Loin de pérénniser le système, les coup de force successifs du complot Lewinsky de 1995-99, des élections truquées de 2000 et des attentats de 2001 ont accéléré sa désintégration interne post-Guerre froide. L’inadaptation des armées US à la colonisation de l’Afghanistan et de l’Irak a conduit à une catastrophe comparable à celle du Vietnam. Le projet du vice-président Cheney de prendre l’Iran comme proie suivante a suscité la mutinerie d’une partie de l’état-major, inquiète de ce sur-déploiement [4]. Pour la première fois, « l’appareil sécuritaire d’État » est divisé, en guerre contre lui-même. Pour succéder à George W. Bush, les deux factions ont chacune leur candidat. Et on ne comprend pas très bien comment les Clinton peuvent espérer profiter de cette division pour prendre leur revanche et pousser Hillary jusqu’au Bureau ovale. Les mutins soutiennent Barack Obama avec le projet d’un retrait partiel d’Irak en bonne intelligence avec l’Iran et de l’attaque du Pakistan ; tandis que le clan Cheney soutient John McCain dans l’espoir du prolongement de l’occupation de l’Irak et de la continuation du remodelage du Grand Moyen-Orient.
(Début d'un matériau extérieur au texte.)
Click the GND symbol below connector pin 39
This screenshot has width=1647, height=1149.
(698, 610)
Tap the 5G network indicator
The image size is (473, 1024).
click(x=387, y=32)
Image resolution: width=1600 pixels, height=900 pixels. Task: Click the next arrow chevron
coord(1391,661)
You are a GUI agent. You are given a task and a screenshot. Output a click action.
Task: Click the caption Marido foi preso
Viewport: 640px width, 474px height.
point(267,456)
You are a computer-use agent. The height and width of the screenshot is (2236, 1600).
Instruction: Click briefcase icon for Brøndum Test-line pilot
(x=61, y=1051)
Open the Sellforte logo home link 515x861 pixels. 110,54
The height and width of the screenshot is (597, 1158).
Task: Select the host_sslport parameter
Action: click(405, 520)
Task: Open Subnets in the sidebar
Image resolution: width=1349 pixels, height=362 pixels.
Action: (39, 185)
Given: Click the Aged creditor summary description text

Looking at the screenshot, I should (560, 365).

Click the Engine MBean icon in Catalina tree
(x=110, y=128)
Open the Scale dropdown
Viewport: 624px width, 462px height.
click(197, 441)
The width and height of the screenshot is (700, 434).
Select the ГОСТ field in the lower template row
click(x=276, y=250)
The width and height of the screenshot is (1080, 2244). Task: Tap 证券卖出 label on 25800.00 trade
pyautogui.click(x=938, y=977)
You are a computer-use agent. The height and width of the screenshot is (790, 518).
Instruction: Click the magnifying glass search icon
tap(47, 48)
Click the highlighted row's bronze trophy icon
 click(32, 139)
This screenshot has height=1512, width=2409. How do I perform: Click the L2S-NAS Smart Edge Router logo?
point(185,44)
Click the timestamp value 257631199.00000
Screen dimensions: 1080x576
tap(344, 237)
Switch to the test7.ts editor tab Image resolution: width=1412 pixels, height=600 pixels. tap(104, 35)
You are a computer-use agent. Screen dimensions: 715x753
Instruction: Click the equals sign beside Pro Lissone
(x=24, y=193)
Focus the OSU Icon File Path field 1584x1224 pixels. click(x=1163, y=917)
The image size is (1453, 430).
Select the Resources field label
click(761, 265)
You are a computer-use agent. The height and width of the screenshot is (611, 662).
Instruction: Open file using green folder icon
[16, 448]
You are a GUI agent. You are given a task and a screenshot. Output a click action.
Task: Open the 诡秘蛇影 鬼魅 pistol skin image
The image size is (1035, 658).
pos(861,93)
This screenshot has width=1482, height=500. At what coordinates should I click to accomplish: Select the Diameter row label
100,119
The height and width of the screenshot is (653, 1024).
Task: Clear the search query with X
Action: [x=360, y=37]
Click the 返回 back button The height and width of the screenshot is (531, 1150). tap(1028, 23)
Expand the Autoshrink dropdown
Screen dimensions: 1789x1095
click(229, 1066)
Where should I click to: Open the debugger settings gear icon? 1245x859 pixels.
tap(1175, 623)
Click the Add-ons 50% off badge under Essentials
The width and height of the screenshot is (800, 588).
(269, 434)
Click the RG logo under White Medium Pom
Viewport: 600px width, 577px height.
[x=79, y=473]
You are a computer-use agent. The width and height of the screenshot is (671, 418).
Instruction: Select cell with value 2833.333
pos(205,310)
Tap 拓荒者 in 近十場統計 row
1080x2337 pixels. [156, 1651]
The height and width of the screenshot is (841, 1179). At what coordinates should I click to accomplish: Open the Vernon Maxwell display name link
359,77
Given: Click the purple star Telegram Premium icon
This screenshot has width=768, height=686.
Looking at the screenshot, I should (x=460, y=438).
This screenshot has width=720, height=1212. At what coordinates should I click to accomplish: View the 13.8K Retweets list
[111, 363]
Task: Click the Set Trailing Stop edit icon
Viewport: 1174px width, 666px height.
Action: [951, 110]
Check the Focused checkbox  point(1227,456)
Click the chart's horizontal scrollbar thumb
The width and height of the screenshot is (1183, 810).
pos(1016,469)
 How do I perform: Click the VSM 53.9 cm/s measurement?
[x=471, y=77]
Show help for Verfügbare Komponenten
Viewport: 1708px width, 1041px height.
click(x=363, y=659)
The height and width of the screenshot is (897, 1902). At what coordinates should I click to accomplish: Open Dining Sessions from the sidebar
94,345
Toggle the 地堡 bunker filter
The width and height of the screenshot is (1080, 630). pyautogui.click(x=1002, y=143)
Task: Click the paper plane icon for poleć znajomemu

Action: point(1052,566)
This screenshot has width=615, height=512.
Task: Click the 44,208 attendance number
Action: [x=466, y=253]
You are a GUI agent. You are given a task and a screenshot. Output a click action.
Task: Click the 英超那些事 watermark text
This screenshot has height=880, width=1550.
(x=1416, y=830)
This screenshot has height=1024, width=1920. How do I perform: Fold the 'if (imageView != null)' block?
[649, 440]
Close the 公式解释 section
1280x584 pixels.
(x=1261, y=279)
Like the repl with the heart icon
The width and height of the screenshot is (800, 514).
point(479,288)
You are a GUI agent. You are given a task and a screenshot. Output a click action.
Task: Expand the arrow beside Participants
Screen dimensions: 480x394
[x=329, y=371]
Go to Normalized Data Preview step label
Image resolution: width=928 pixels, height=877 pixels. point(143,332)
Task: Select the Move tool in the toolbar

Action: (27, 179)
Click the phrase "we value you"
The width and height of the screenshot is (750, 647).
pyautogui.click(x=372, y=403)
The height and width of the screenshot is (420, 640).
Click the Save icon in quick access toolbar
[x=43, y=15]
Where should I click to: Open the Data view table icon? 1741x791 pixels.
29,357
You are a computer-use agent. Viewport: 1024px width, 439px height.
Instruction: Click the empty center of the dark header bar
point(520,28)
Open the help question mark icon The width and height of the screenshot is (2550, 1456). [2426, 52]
Aucun de ces deux candidats n’a de plan pour réconcilier les factions opposées au sein de « l’appareil sécuritaire d’État ». De ce fait, quelque soit le prochain locataire de la Maison-Blanche, il ne pourra pas enrayer l’implosion du système.

On peut déplorer le développement de « l’appareil sécuritaire d’État », mais on doit reconnaître qu’il répondait à une logique. On peut comprendre pourquoi la démocratie a été mise entre parenthèse durant la Seconde Guerre mondiale et sa prolongation, la Guerre froide, mais il n’existe aucune justification à la situation actuelle. En définitive, les contradictions internes de ce sytème ont atteint leur paroxysme lorsque les chantres de « l’appareil sécuritaire d’État » ont prétendu démocratiser le monde par les armes.

[1« Stay-behind : les réseaux d’ingérence américains », par Thierry Meyssan, Réseau Voltaire, 20 août 2001. Voir surtout le livre de référence : NATO’s Secret Army : Operation Gladio and Terrorism in Western Europe, par le professeur Daniele Ganser. Version française Les Armées Secrètes de l’OTAN, éditions Demi-Lune, 2007. Disponible par correspondance via la Librairie du Réseau Voltaire. Entretien de Silvia Cattori avec l’auteur : « Le terrorisme non revendiqué de l’OTAN », Réseau Voltaire, 29 septembre 2006.

[2« La stratégie anti-russe de Zbigniew Brzezinski », par Arthur Lepic, Réseau Voltaire, 22 octobre 2004.

[3« Ronald Reagan contre l’Empire du Mal », Réseau Voltaire, 7 juin 2004.

[4« Washington décrète un an de trêve globale », par Thierry Meyssan, 3 décembre 2007.